Lucille sighed, an eager, happy sound. She let the quilts
pool around her hips, lifting her shift over her head. Thomas watched,
enthralled. All of their explorations had been in the dark, groping in the
shadows; they had never seen each other naked in daylight, even daylight this
muted. The long ropes of her hair draped over her shoulders, her skin so very
pale, eyes so bright with desire and longing. Her breast were small but rounded
and firm, the curve of her waist just beginning to form. His eyes fell lower as
Lucille knelt on the cushions and she stroked her long fingers to the cleft
between her legs. “Let me see you, Thomas,” she moaned.

He was shaking at the sight of her, at the sound of her
voice.
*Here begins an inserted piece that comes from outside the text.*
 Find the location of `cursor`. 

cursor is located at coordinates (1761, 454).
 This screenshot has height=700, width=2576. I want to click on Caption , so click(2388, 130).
Slowly he did as she had done, casting away his covers and removing his
nightshirt. His arousal was hard and twitching, and he had a moment’s impulse
to mount her like the stallion had tried to with the mare. He grasped himself,
as if to prevent such sudden violence, the contact making him groan. “Lucille…”

“Now we see each other, brother,” she answered, her face
flushed as she watched him. “This is who we are. You are so lovely, so
perfect…I would never let anyone hurt you. I love you, Thomas; I have always
loved you.”

“I adore you, Lucille,” Thomas moaned in reply. “You are the
only one who loves me. You are beautiful, the most beautiful creature in the
entire world.” He wanted to reach out to her, be cradled in her embrace. He
wanted to draw her hand from her own secret depths to stroke his aching flesh
as they both gasped and sighed. He wanted to make love to her as she would to
him.

An outraged scream of fury crashed like a thunderclap behind
them, echoing through the chamber. They froze, terrified, and turned to see the
enraged form of their mother descending on them like an avenging angel. They
scattered, the book falling to the floor as they grabbed at their nightclothes
and blankets, shrieking, all of their arousal gone. Lady Beatrice continued her
wordless onslaught, chasing them around the room with her walking stick
brandished above her head like a sword.

“No, no!” Lucille cried as Thomas felt Mother’s walking
stick fall squarely across his shoulders. He gasped in pain as the blows
continued to rain down over his naked back. “Leave him alone! Stop it! Mother,
stop!”  Lucille fell across him,
shielding him.

“Lucille, no,” he cried, even as she threw his shirt over
him and shoved him toward their bedroom alcove.

Lady Beatrice found her voice in the midst of her screaming.
“You wicked children! How dare you! How dare you!” she roared, continuing to
beat on them as they scrabbled away. “You commit such ugly perversion in my
house, you evil creatures! Shame on you, how dare you! I curse the day you were
born, the both of you!”

“Get in your bed, or under it if you can manage it,” Lucille
whispered in Thomas’ ear, pushing him through the doorway. Standing up, she turned
to face their mother.

“Lucille!” he wailed as he saw Lucille confronted their still-raging
mother, watched as Mother’s hand flashed out, striking Lucille’s head and
raking down her face. With a hoarse cry, Lucille fell to her knees, wailing in
pain as Mother grabbed her by the hair and dragged her from the room toward the
lift, and then he could see nothing more. He scrabbled under his bed as she had
ordered, squeezing his eyes shut, choking back his tears.